西丸・徒の第2組頭が着任した(4)
「困りました。組の徒士30人のうち、22士しか出仕してきません」
「瀬名うじのせいではありませぬ。風邪のせいでしょうよ」
西丸・徒(かち)の2の組頭の瀬名伝右衛門貞刻(さだとき 37歳 500石)の嘆きを平蔵(へいぞう 40歳)が先任らしくなぐさめた。
蔵前天王町の茶飯の〔ほうらい屋〕利兵衛方の奥座敷であった。
(蔵前天王町茶飯〔ほうらい屋〕利兵衛 )
「われが4の組頭を引きうけたときも、総出仕を呼びかけたのに、6名が風邪をいいたてて顔をみせなかった」
【参照】2011年9月20日~[西丸・徒(かち)3の組] (1) (2) (3) (4) (5)
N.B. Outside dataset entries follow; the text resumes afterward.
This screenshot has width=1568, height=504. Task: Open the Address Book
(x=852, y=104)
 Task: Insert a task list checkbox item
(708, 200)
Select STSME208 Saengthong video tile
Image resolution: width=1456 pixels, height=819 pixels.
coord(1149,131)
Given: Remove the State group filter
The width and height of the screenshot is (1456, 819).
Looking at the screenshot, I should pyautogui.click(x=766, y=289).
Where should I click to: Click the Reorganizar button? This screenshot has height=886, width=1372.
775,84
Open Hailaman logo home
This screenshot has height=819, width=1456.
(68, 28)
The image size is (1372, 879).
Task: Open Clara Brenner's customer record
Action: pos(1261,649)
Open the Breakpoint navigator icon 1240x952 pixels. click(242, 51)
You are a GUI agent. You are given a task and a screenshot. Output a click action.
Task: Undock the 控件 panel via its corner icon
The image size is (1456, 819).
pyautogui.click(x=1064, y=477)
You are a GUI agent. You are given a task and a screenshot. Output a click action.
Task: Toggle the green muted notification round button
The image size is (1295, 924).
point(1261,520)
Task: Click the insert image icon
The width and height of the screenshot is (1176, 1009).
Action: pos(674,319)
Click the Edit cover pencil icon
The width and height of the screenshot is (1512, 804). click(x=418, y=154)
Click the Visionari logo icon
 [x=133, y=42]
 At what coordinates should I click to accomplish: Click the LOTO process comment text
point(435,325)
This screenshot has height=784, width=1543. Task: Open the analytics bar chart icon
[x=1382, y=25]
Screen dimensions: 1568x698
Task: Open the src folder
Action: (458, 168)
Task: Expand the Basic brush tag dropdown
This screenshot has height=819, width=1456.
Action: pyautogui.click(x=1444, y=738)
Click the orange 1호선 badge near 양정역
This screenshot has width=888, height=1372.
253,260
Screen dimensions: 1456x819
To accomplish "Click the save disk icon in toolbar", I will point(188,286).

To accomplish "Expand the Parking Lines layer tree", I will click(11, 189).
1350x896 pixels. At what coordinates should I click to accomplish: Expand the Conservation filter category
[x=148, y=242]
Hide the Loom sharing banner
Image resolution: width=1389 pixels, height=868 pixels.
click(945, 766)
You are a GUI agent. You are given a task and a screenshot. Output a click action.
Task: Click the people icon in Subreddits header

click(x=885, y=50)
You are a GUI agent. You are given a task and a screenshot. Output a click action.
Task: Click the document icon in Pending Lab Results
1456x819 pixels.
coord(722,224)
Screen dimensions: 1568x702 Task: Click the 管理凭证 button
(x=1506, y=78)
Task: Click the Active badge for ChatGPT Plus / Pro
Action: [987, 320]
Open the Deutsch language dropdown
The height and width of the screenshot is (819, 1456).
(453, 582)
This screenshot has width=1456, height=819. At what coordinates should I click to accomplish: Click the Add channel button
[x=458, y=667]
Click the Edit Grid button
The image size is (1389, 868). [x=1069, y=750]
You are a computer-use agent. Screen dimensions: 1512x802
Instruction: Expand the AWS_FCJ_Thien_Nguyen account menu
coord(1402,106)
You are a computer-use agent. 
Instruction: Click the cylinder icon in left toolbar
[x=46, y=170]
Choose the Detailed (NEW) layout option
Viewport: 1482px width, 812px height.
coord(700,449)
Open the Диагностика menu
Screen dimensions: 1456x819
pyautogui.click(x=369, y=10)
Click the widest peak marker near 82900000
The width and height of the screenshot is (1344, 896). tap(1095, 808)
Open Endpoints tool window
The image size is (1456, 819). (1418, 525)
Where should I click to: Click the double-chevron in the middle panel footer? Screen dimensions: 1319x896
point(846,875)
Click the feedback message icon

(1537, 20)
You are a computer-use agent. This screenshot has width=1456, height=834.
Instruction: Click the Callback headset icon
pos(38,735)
{わが組の与(くみ)頭の鳥坂弥五郎(48歳)から聴きました。長谷川さまは徒士たちのうち、蔵宿に高利の金を借りている士の利息を棄捐(きえん)させてしまわれたとか---?」
「そのような荒っぽいことができるわけはありません」
「しかし、この町の〔東金(とうがね)屋〕というのを動かして高利のほとんどを棒引きさせたと---」
「お待ちなされ。その前にお訊きしておくことがある。失礼ながら、瀬名うじの家禄は500石---さようでしたな」
「さようです---うち半分は埼玉郡(さいたまこおり)の上弥勒村ですが---?」
「ご祖父・義珍(よしはる)さまは宝暦11年(1761),年まで本丸の徒の組頭をお勤めになり、そのあと目付をなさっておられます。その足高(たしだか)をおまかせになっていた蔵宿は---?」
訊かれた貞刻は、祖父がみまかったときは5歳であったから気づかなかったと応え、
「そのことと、徒士の不出仕がどう結びつきますか?」
平蔵は、おのれが徒の組頭になったとき、蔵前の蔵宿の評判を調べさせ、幕府からじかに現金でもらっていた亡父のやり方をあらため、〔東金屋〕を通すことにした。
そのほうが世の中の米と金のめぐりがいささかでも増えるとかんがえたからである。
と同時に、〔東金屋〕清兵衛(せえべえ 40まえ)にすずめの涙ほどの利をとらせ、組の徒士の札差しを移すことで高利の清算をたのんだ。
「商人は利によって家を支え、利によって義を果たします。武士はとかく利を蔑(いやし)めますが、商人にとって利は躰の中をめぐっている血のようなものです。血がとどこおっては生きていけませぬ」
「わかりました。まず、これからの足高を〔東金屋〕にまかすことにしましょう」
松造(よしぞう 35歳)が呼びi立ち、ほどなくして〔東金屋〕清兵衛の穏顔があらわれた。